▸ WORK TO COMPLETE
Keep to one stretch of the data below, the lines from the one with "The height and width of the screenshot is (840, 1454)." up to and including the one with "You are a computer-use agent. The", and return that stretch exactly.

▸ RECORD EXTRACTS
━━━━━━━━━━

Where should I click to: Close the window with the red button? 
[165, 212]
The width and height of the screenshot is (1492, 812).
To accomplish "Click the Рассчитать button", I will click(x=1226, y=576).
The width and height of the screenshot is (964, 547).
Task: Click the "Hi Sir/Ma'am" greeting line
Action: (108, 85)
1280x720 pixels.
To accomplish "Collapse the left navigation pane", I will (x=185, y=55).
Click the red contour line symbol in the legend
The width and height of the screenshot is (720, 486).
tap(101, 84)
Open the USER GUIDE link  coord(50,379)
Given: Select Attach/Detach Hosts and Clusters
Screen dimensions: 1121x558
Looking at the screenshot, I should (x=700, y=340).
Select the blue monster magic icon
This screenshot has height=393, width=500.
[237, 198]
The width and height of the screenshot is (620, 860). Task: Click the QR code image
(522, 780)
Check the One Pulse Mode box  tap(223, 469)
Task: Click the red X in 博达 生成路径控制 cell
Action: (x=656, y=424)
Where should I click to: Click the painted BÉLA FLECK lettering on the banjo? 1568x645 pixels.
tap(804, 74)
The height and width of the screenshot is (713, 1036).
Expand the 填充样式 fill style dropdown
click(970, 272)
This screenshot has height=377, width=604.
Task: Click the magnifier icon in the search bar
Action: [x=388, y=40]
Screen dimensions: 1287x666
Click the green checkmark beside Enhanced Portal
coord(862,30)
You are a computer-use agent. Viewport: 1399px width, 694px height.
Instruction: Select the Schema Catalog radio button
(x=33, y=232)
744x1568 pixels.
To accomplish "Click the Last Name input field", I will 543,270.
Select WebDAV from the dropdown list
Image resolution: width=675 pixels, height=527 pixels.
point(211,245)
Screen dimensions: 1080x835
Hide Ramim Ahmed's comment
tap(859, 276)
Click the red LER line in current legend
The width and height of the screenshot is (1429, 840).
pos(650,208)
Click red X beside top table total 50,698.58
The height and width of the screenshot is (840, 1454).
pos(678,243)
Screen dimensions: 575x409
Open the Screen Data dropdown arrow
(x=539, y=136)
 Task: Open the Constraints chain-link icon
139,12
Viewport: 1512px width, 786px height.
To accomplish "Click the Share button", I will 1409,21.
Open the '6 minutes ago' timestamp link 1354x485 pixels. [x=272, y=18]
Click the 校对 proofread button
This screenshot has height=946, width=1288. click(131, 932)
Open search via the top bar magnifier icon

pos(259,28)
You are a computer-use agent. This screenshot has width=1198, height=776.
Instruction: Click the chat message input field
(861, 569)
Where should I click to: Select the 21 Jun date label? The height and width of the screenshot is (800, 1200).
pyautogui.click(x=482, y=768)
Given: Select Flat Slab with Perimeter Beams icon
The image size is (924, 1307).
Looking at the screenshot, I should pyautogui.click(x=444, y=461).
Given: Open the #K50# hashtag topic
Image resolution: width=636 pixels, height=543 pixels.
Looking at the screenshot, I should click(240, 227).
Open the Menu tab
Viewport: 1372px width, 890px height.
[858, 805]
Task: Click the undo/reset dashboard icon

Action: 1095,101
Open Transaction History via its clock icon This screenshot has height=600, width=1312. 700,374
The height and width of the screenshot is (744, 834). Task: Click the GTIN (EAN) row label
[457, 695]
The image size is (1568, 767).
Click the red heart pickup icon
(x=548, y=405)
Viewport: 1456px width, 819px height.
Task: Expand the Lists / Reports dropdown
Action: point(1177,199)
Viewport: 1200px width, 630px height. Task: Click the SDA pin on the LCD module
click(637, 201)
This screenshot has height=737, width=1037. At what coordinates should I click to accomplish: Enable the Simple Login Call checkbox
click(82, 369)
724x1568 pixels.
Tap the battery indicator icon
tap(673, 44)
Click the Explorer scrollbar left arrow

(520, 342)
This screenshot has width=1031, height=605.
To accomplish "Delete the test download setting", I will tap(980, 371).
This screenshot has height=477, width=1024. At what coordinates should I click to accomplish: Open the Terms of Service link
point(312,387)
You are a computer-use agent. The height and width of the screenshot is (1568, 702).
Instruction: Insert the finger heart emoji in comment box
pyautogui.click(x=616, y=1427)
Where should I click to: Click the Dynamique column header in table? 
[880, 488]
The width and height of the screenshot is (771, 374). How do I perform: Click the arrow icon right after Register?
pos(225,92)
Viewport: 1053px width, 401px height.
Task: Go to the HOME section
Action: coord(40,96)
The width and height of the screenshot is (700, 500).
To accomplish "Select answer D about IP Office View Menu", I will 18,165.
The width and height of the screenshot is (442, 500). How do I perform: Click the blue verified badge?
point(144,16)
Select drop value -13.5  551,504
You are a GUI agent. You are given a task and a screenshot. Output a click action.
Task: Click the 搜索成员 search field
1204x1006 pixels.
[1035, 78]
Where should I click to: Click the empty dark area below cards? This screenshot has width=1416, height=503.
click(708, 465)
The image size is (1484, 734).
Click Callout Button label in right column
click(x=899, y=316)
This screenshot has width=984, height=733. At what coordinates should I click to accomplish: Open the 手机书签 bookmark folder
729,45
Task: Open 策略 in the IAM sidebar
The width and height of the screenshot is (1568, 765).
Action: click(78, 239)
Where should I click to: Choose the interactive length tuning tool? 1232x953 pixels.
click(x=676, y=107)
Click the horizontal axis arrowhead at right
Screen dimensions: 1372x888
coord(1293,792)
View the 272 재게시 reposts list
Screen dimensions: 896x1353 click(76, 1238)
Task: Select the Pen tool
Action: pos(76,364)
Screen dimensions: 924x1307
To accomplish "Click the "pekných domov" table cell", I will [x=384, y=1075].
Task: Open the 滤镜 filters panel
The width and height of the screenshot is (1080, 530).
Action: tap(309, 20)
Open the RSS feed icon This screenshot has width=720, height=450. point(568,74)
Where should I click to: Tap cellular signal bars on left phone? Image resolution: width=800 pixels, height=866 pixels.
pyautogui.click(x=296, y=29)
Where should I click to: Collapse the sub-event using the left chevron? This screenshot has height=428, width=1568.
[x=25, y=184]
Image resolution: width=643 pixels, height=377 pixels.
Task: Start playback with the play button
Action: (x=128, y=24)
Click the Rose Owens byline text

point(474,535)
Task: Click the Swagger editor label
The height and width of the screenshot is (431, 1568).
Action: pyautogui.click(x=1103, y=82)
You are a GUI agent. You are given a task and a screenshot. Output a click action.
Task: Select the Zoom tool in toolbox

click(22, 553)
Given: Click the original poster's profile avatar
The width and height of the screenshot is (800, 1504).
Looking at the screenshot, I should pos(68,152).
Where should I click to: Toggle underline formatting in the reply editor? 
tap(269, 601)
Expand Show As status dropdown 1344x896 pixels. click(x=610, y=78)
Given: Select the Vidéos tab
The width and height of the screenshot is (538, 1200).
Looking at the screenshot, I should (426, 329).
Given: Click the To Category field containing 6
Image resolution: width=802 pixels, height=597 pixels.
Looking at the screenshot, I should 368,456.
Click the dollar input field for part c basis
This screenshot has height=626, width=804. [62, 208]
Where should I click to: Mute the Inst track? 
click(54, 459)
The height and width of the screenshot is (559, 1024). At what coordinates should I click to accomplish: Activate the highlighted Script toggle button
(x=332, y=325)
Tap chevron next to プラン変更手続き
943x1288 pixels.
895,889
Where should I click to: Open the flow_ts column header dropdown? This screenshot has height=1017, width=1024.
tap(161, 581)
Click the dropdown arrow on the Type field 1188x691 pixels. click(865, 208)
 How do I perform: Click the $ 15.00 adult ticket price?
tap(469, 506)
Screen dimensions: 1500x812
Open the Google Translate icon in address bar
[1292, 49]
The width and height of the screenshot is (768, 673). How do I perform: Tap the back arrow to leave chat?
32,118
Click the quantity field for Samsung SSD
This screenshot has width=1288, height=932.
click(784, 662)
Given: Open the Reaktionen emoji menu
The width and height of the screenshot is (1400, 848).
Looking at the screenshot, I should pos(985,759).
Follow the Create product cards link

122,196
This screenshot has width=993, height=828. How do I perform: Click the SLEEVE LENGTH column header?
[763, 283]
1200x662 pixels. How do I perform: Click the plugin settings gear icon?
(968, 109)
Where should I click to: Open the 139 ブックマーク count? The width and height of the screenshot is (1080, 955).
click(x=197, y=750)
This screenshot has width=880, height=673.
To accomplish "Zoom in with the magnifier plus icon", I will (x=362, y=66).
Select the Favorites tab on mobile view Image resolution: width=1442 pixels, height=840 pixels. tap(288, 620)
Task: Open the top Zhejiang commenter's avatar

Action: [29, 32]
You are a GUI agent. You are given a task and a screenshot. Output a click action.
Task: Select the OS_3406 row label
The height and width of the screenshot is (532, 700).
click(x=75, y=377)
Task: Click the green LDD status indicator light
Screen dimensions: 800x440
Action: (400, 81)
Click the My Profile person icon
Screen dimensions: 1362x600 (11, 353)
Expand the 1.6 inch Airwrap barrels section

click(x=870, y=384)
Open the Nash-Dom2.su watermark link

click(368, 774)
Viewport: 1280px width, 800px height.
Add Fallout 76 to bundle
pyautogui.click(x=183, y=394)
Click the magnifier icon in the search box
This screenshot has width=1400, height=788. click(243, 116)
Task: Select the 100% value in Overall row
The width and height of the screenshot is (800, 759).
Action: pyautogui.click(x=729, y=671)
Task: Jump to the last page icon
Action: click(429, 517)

━━━━━━━━━━

▸ SOLUTION FOR THIS PROBLEM
The height and width of the screenshot is (840, 1454).
pos(678,243)
Screen dimensions: 575x409
Open the Screen Data dropdown arrow
(x=539, y=136)
 Task: Open the Constraints chain-link icon
139,12
Viewport: 1512px width, 786px height.
To accomplish "Click the Share button", I will 1409,21.
Open the '6 minutes ago' timestamp link 1354x485 pixels. [x=272, y=18]
Click the 校对 proofread button
This screenshot has height=946, width=1288. click(131, 932)
Open search via the top bar magnifier icon

pos(259,28)
You are a computer-use agent. This screenshot has width=1198, height=776.
Instruction: Click the chat message input field
(861, 569)
Where should I click to: Select the 21 Jun date label? The height and width of the screenshot is (800, 1200).
pyautogui.click(x=482, y=768)
Given: Select Flat Slab with Perimeter Beams icon
The image size is (924, 1307).
Looking at the screenshot, I should pyautogui.click(x=444, y=461).
Given: Open the #K50# hashtag topic
Image resolution: width=636 pixels, height=543 pixels.
Looking at the screenshot, I should click(240, 227).
Open the Menu tab
Viewport: 1372px width, 890px height.
[858, 805]
Task: Click the undo/reset dashboard icon

Action: 1095,101
Open Transaction History via its clock icon This screenshot has height=600, width=1312. 700,374
The height and width of the screenshot is (744, 834). Task: Click the GTIN (EAN) row label
[457, 695]
The image size is (1568, 767).
Click the red heart pickup icon
(x=548, y=405)
Viewport: 1456px width, 819px height.
Task: Expand the Lists / Reports dropdown
Action: point(1177,199)
Viewport: 1200px width, 630px height. Task: Click the SDA pin on the LCD module
click(637, 201)
This screenshot has height=737, width=1037. At what coordinates should I click to accomplish: Enable the Simple Login Call checkbox
click(82, 369)
724x1568 pixels.
Tap the battery indicator icon
tap(673, 44)
Click the Explorer scrollbar left arrow

(520, 342)
This screenshot has width=1031, height=605.
To accomplish "Delete the test download setting", I will tap(980, 371).
This screenshot has height=477, width=1024. At what coordinates should I click to accomplish: Open the Terms of Service link
point(312,387)
You are a computer-use agent. The height and width of the screenshot is (1568, 702).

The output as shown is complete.